Task objective.
Pull out each line of the items below that contains the string "screenshot".

Data supplied.
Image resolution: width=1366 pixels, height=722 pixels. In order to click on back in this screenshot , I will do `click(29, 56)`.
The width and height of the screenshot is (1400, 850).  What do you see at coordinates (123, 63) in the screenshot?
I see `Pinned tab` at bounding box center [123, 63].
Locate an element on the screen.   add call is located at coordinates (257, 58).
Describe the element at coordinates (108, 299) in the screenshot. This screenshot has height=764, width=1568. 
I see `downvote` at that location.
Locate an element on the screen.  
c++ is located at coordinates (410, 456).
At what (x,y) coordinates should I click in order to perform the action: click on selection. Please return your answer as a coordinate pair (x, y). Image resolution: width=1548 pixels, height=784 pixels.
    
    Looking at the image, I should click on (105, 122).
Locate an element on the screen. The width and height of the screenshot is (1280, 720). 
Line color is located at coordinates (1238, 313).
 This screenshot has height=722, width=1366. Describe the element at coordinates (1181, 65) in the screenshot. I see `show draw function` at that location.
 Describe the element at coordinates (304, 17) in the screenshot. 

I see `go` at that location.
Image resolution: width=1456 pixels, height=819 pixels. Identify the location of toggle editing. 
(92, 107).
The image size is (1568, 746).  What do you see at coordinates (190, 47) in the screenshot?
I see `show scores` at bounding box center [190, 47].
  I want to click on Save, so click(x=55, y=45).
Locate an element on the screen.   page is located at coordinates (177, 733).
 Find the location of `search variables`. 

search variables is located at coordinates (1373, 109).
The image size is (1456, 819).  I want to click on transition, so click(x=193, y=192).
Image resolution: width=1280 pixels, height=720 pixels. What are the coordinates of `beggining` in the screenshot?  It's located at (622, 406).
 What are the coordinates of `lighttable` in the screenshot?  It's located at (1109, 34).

Finished task.
Image resolution: width=1366 pixels, height=722 pixels. In order to click on back in this screenshot , I will do `click(29, 56)`.
The width and height of the screenshot is (1400, 850).  What do you see at coordinates (123, 63) in the screenshot?
Describe the element at coordinates (108, 299) in the screenshot. This screenshot has height=764, width=1568. 
Locate an element on the screen. The width and height of the screenshot is (1280, 720). 
 This screenshot has height=722, width=1366. Describe the element at coordinates (1181, 65) in the screenshot. I see `show draw function` at that location.
 Describe the element at coordinates (304, 17) in the screenshot. 
The image size is (1568, 746).  What do you see at coordinates (190, 47) in the screenshot?
Image resolution: width=1280 pixels, height=720 pixels. What are the coordinates of `beggining` in the screenshot?  It's located at (622, 406).
 What are the coordinates of `lighttable` in the screenshot?  It's located at (1109, 34).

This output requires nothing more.